Para o passageiro, o impacto pode aparecer de três formas: menos horários disponíveis, conexões mais longas e tarifas mais altas em determinadas rotas.
Em alguns casos, a companhia pode trocar aeronaves maiores por menores ou reduzir frequências em dias de menor demanda. Com isso, a redução de voos no Brasil pode ser sentida de maneira desigual, dependendo da região e da rota.
O que o passageiro pode fazer
Para quem pretende viajar em 2026, o melhor caminho é acompanhar preços com antecedência e evitar deixar a compra para a última hora. Em um ambiente de custos pressionados, promoções ainda podem aparecer. Porém, elas tendem a ser mais disputadas e menos previsíveis.
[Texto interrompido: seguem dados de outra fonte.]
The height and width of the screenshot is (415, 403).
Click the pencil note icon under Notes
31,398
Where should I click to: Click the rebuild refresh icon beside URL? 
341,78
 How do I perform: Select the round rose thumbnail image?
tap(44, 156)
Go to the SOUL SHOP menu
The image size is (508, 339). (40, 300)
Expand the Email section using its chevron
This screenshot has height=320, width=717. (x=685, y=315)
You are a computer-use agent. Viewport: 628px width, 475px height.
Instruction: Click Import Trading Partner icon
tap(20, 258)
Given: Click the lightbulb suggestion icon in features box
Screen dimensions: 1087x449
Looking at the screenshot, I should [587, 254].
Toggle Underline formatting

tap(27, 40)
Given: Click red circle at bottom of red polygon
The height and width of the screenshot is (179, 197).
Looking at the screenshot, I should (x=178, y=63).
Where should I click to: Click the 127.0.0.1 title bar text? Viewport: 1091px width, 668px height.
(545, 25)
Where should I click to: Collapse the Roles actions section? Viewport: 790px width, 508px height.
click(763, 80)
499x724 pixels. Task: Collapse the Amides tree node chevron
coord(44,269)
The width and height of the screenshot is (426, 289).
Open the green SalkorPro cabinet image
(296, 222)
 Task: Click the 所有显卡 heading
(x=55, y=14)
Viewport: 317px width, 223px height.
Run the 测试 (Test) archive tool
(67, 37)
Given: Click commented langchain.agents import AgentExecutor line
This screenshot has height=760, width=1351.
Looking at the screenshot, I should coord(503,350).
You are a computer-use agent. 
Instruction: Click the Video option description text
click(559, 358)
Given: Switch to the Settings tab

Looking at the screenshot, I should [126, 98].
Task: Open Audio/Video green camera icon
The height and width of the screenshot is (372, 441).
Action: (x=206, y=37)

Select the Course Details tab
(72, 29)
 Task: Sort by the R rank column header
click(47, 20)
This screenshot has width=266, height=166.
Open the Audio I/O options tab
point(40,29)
Também vale comparar aeroportos próximos, datas alternativas e voos com conexão. Em viagens de lazer, flexibilidade costuma ser a melhor defesa contra passagens aéreas mais caras.
Para quem usa milhas, o cenário também pede atenção. Quando a tarifa em dinheiro sobe, a procura por emissões com pontos tende a aumentar. Portanto, a disponibilidade em datas concorridas pode desaparecer mais rápido.
Pressão deve continuar no radar
O preço do combustível segue como um dos principais riscos para a aviação brasileira em 2026. Enquanto o QAV permanecer elevado, as companhias terão menos espaço para absorver custos sem ajustar oferta, tarifa ou estratégia de malha.
Por isso, o tema deve continuar no centro das discussões do setor nos próximos meses. A combinação entre alta do QAV, tarifas pressionadas e eventual redução de voos no Brasil afeta diretamente o planejamento de quem precisa viajar.